Elwood Haynes invented the automobile in Indiana. The Wright Brothers grew up in Indiana and invented the airplane in Ohio. Dr. Geiger invented the geiger counter in Indiana (thereby making it possible to find radioactive materials to touch off the nuclear age).
Getting real narrowly defined here, and noting that the first skyscraper was built in Chicago, I'd say that EVERYTHING worth having in the modern world was invented in a small part of the world where the dominant language was German, and it wasn't in Europe.
Groovy. Quote them.
That's interesting.
Who constituted the Mexican population at the time of the coming of the Spanish?

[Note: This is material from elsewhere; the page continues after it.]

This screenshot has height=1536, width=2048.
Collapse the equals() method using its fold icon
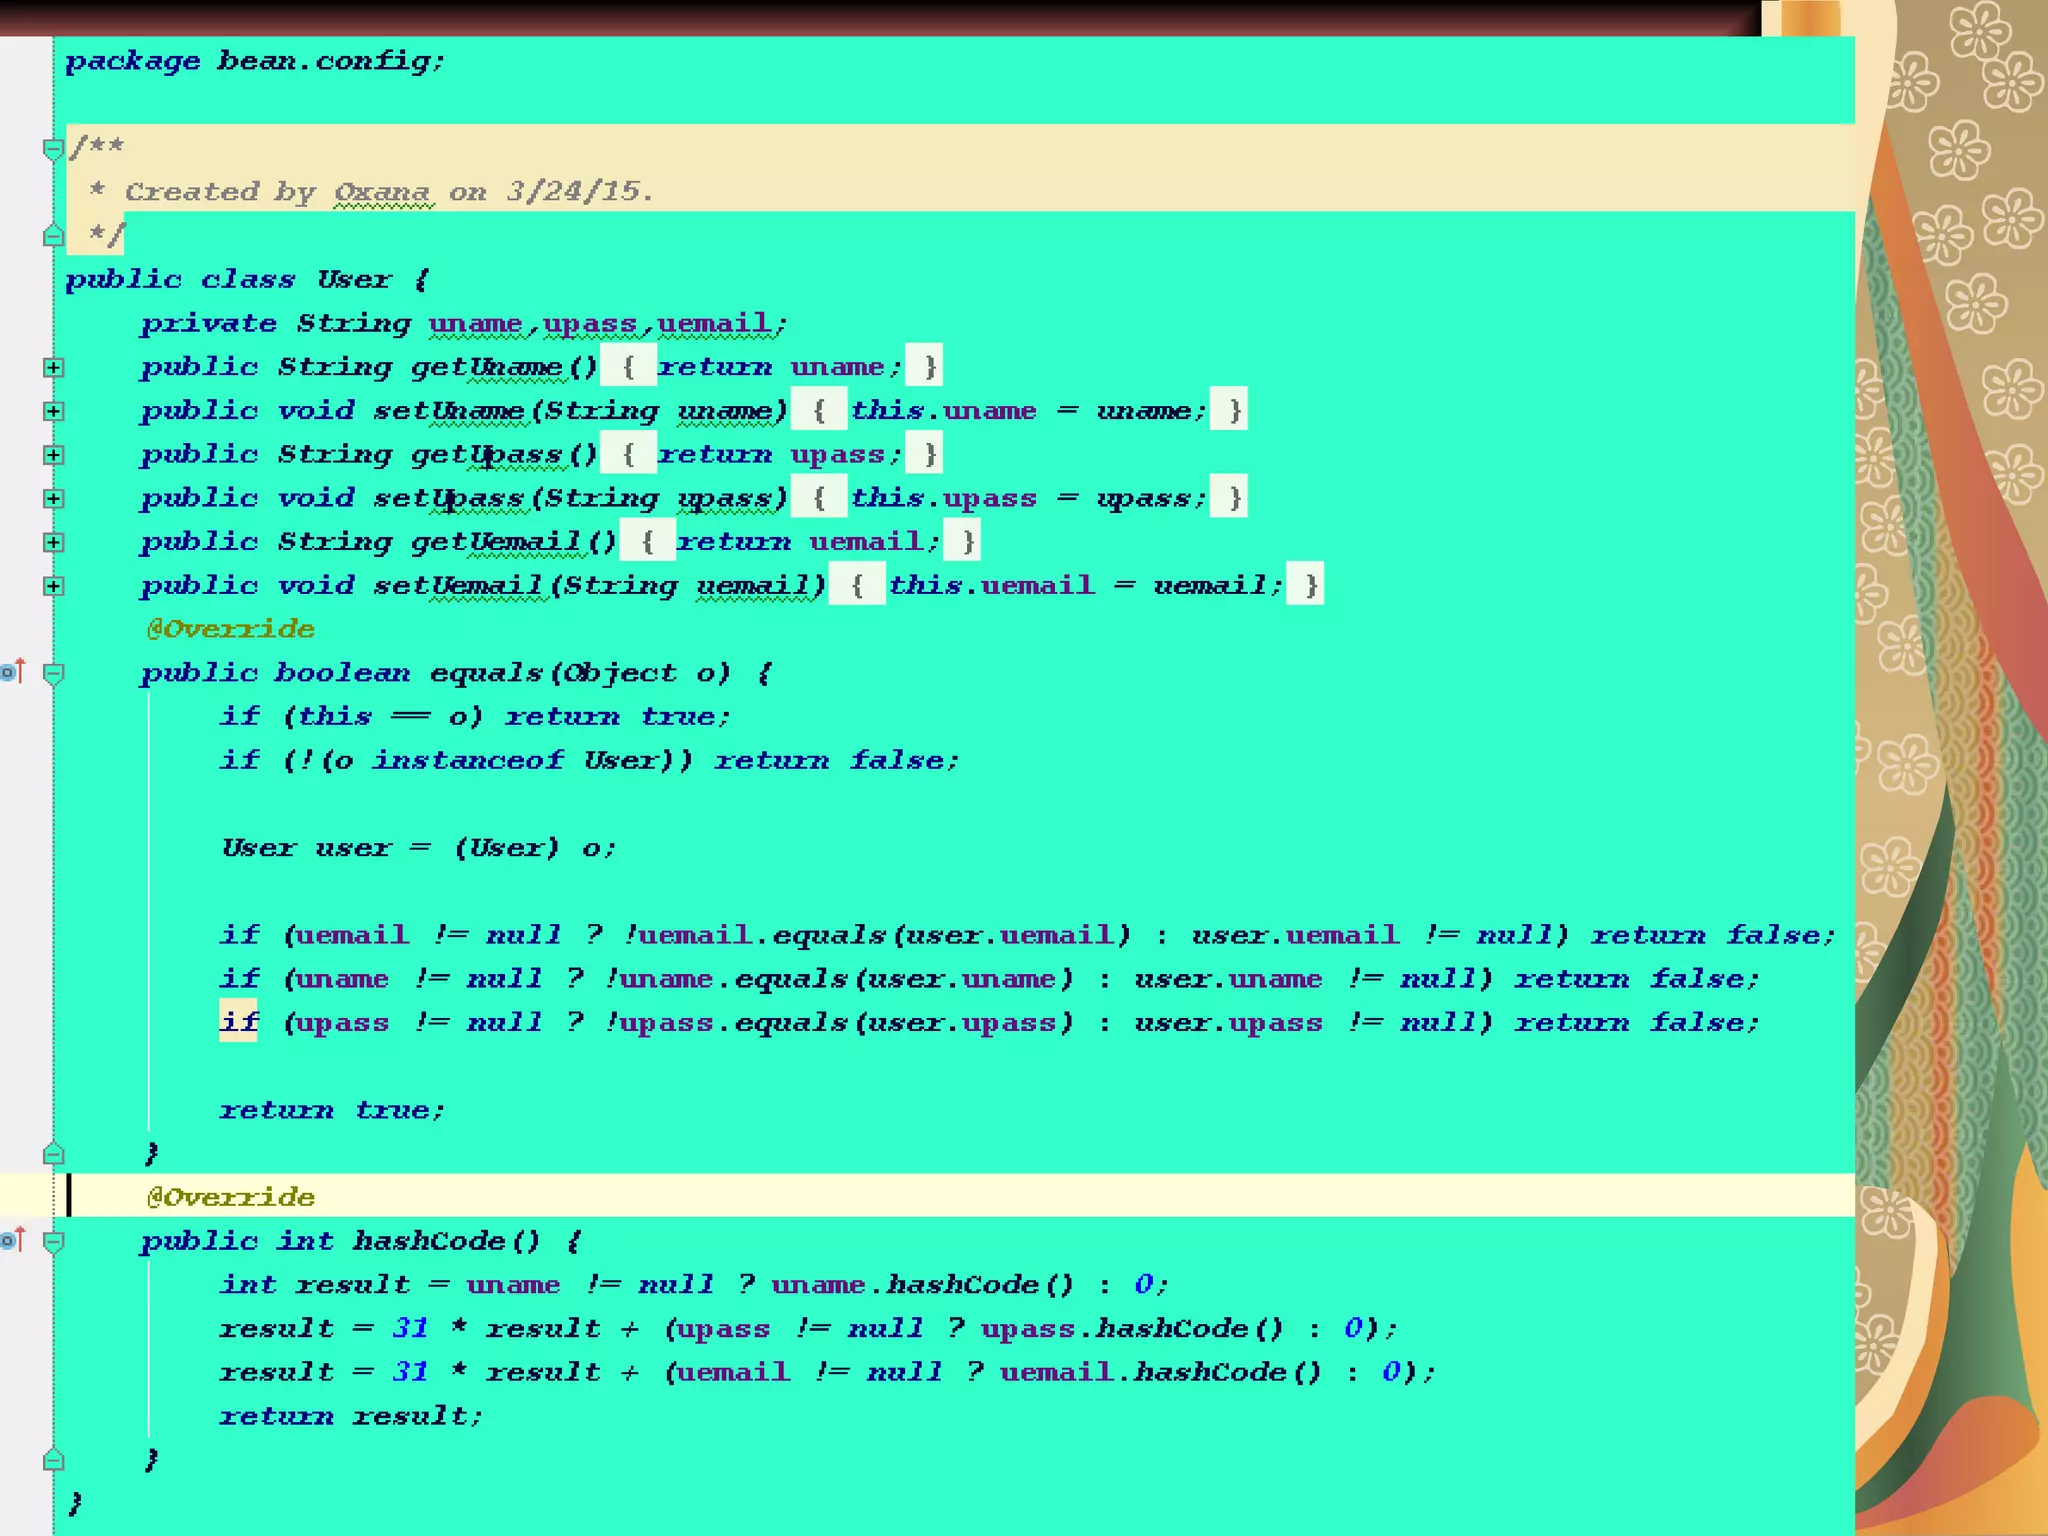(54, 674)
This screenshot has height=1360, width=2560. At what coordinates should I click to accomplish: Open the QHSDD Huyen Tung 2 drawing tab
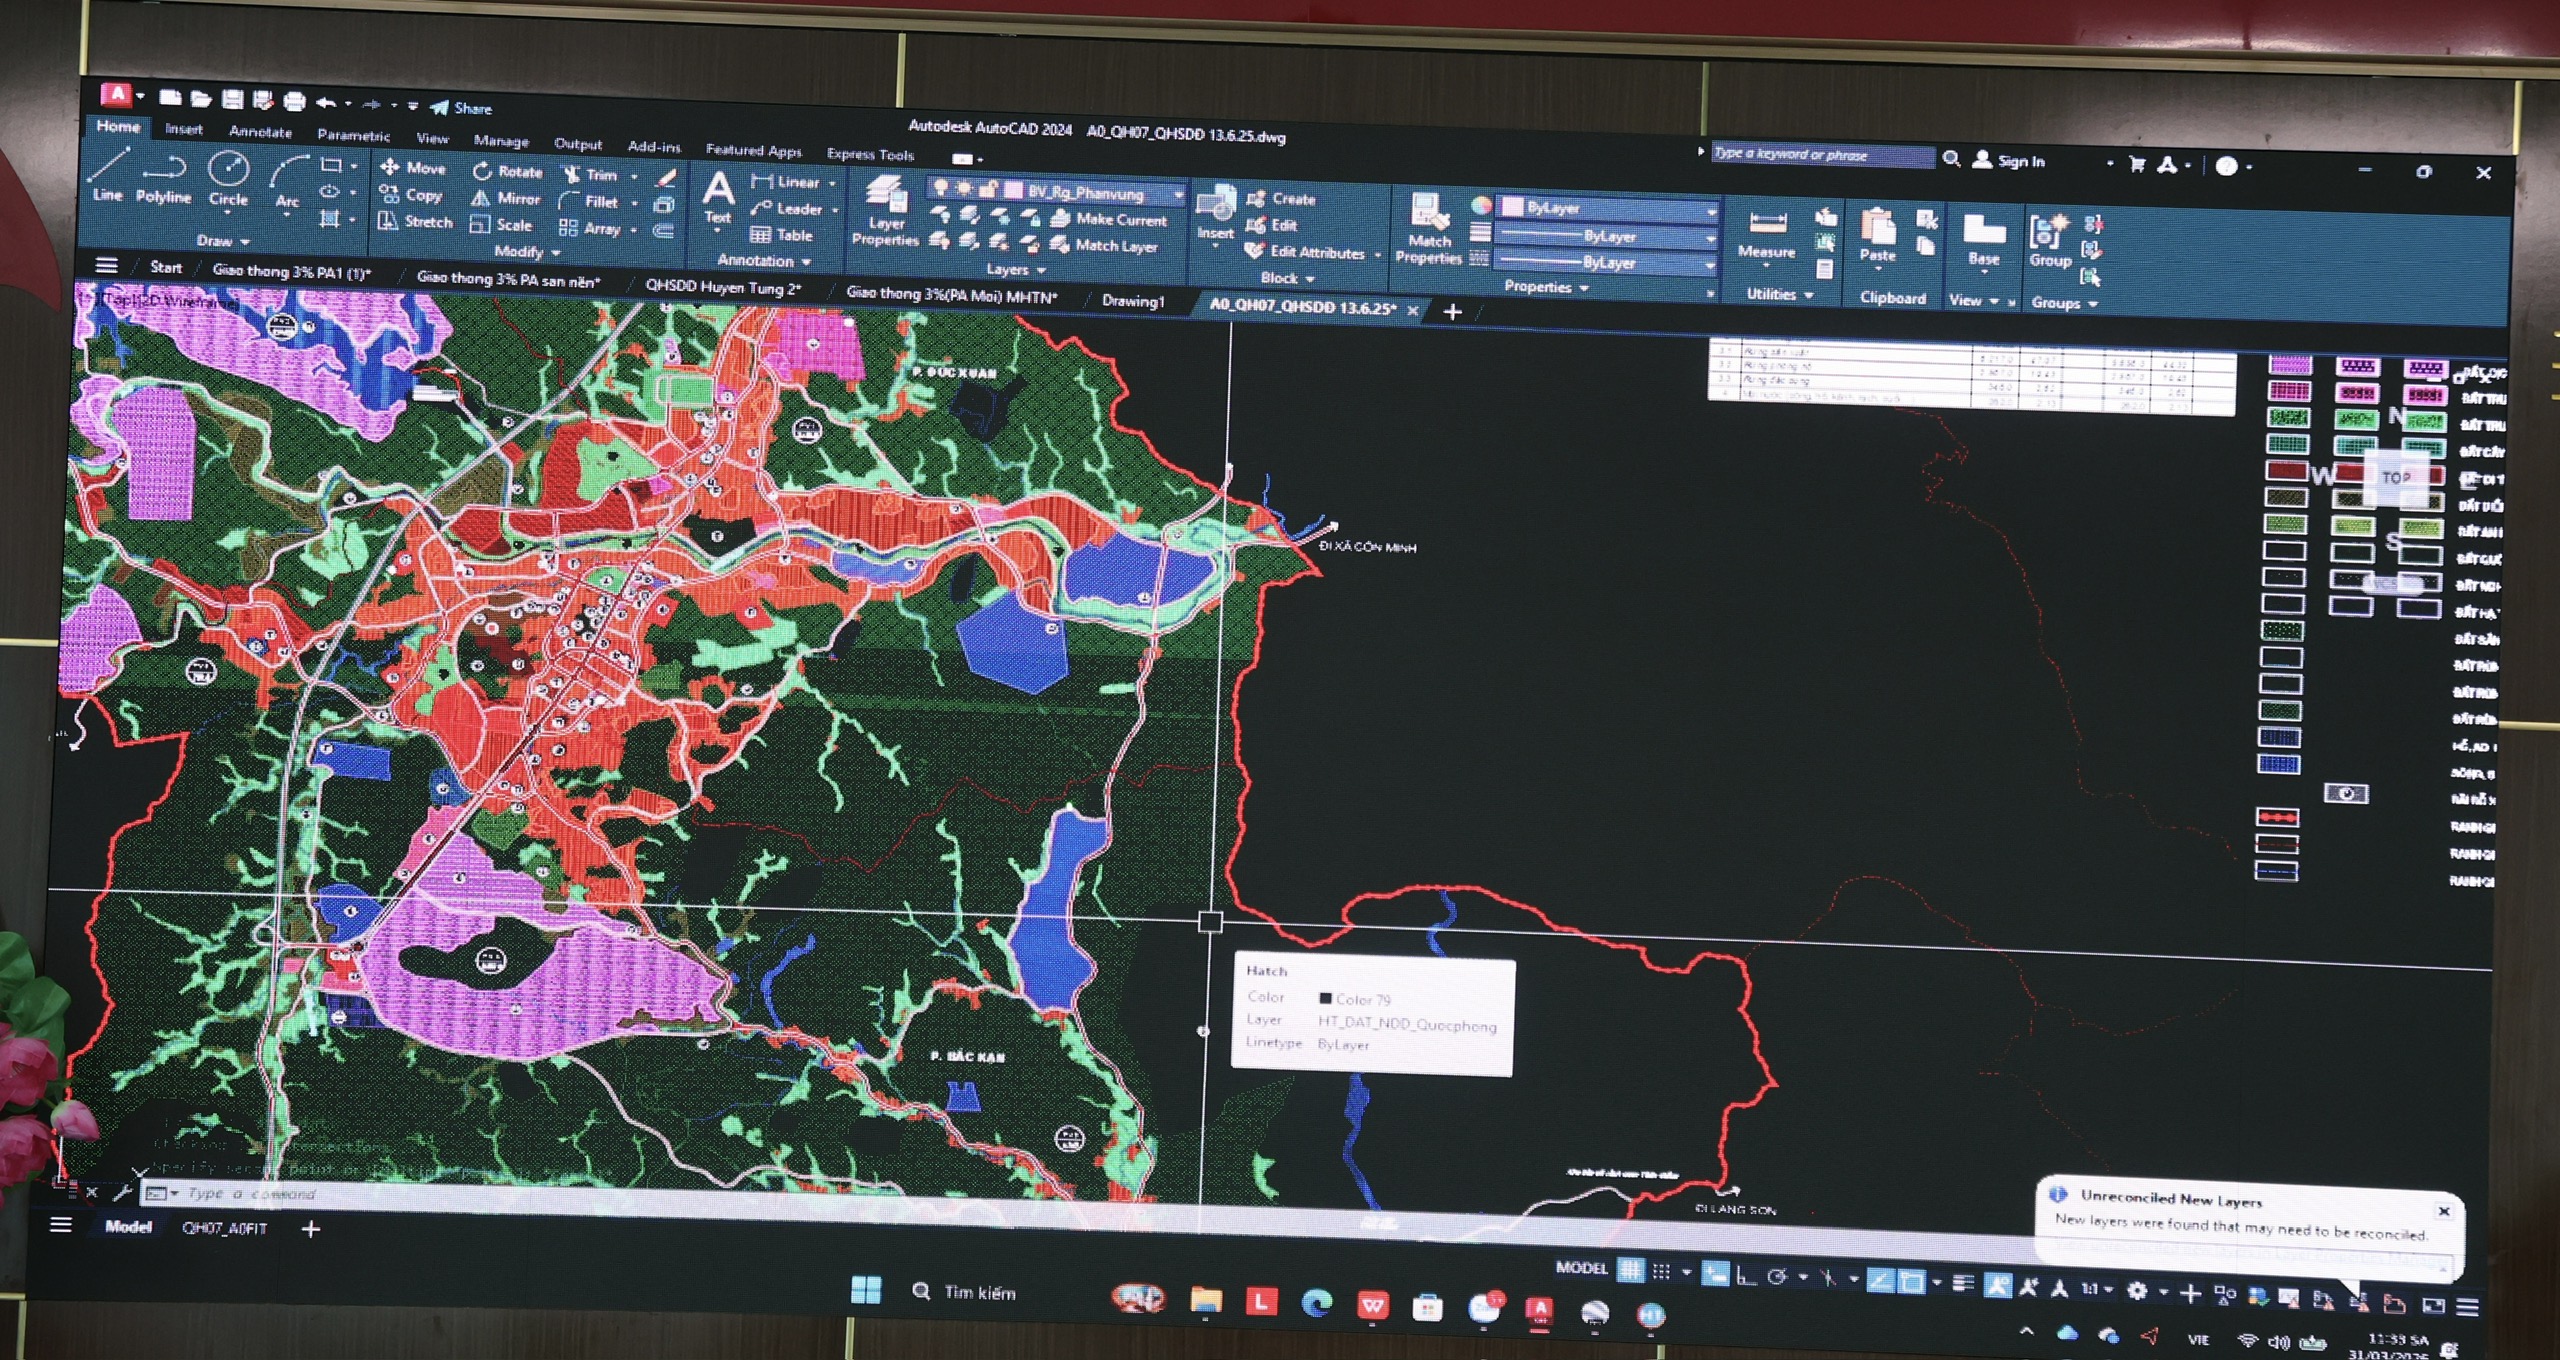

Or, are you lumping everybody in together just to stir the pot to a roiling boil?
What?!?
Karl Benz' Motorwagen was being commercially produced in 1886, eight years before Haynes produced his first car.
Elwood Haynes invented an automobile in Indiana. Karl Benz invented the first automobile in Germany.
Dr. Geiger invented the geiger counter in Indiana (thereby making it possible to find radioactive materials to touch off the nuclear age).
Erlangen, Manchester, Berlin, Keil, Tuebingen. When was Hans Geiger in Indiana?